I am resharing an old post on an old intramural baptist discussion. The two questions this one concerns are these:
- “If our basis for welcoming paedobaptists into membership is because ‘Jesus has accepted them’, what ground have we got for denying those who reject the inerrancy of scripture? Unless we are arguing that a rejection of inerrancy means Christ cannot have saved that individual, we have something of an inconsistency on our hands, don’t we?”
- “In what way are we affirming baptism as significant at all if it means absolutely nothing in relation to membership? In what way are we treating it as a foundational command of Jesus present in the Great Commission if, in fact, we are happy to make disciples without insisting upon their being baptised?”

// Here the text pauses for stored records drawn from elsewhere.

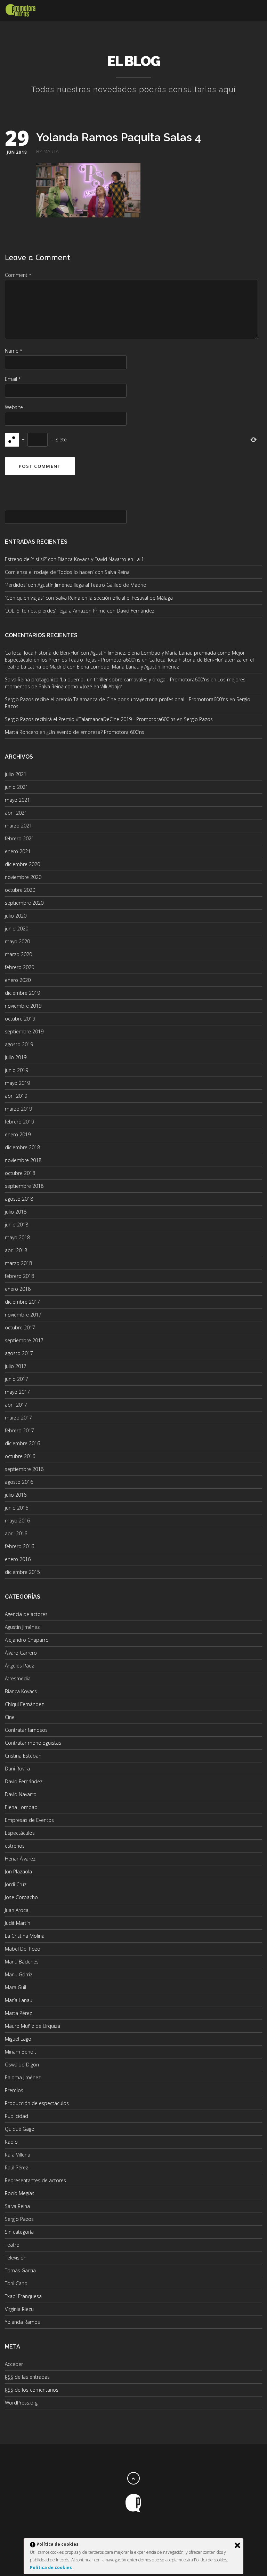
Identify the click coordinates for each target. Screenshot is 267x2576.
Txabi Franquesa (23, 2296)
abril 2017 (16, 1404)
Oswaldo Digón (22, 2064)
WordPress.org (21, 2402)
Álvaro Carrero (21, 1652)
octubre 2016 (20, 1456)
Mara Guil (15, 1987)
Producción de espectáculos (37, 2103)
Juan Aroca (17, 1910)
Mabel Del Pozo (22, 1948)
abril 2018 (16, 1250)
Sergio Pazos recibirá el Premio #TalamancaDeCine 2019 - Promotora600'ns (90, 719)
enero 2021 (18, 851)
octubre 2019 (20, 1018)
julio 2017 (15, 1366)
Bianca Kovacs (21, 1691)
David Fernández (23, 1781)
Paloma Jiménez (23, 2077)
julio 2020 (15, 915)
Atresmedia (18, 1678)
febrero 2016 (19, 1546)
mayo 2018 (17, 1237)
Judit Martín (17, 1923)
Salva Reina (17, 2206)
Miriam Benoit (20, 2051)
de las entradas (27, 2377)
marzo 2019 (18, 1108)
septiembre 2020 (24, 902)
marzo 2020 (18, 954)
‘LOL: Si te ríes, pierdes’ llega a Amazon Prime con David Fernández (79, 610)
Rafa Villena (17, 2154)
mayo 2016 (17, 1520)
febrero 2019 (19, 1121)
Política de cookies (51, 2567)
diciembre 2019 (22, 993)
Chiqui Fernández (24, 1704)
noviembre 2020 (23, 877)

The first question equally applies to a host of other issues, including those who wouldn’t admit people who are neither paedo nor credo baptised. It applies to any non-salvific issue that we nevertheless insist upon for admission to the church.

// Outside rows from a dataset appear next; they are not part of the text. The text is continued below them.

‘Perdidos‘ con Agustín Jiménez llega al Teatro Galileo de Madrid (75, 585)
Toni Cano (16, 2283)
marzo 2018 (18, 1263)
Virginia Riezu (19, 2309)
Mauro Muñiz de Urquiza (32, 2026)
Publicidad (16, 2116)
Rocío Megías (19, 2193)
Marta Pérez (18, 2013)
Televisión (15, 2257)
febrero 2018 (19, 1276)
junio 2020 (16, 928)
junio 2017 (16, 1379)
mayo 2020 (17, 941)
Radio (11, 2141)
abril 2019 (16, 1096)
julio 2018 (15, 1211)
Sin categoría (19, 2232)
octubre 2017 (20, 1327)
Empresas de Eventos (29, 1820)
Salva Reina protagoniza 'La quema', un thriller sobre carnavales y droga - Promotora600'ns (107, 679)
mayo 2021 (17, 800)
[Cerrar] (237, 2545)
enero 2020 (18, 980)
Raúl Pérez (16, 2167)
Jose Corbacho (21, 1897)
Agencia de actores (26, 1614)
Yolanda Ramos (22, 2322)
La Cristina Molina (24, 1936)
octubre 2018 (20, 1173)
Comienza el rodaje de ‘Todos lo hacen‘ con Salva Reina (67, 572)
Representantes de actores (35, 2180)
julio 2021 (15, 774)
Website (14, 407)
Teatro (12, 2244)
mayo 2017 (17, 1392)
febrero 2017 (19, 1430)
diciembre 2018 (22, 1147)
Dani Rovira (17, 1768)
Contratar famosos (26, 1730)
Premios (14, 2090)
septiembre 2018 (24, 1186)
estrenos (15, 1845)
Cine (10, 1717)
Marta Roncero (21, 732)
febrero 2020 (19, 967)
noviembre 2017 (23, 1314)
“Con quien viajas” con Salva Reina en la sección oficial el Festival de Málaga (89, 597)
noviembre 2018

The second rests on an understanding that baptism does, in fact, matter for membership of the church. A position that has been held by every stripe of church for about 2000 years until very recently. We cannot sidestep it by arguing baptism that we do not recognise as legitimate is, in fact, actually baptism despite our rejection of it. If we wouldn’t happily conduct such a baptism because it isn’t actually baptism, we do have to question why we will affirm it as legitimate at all with any consistency.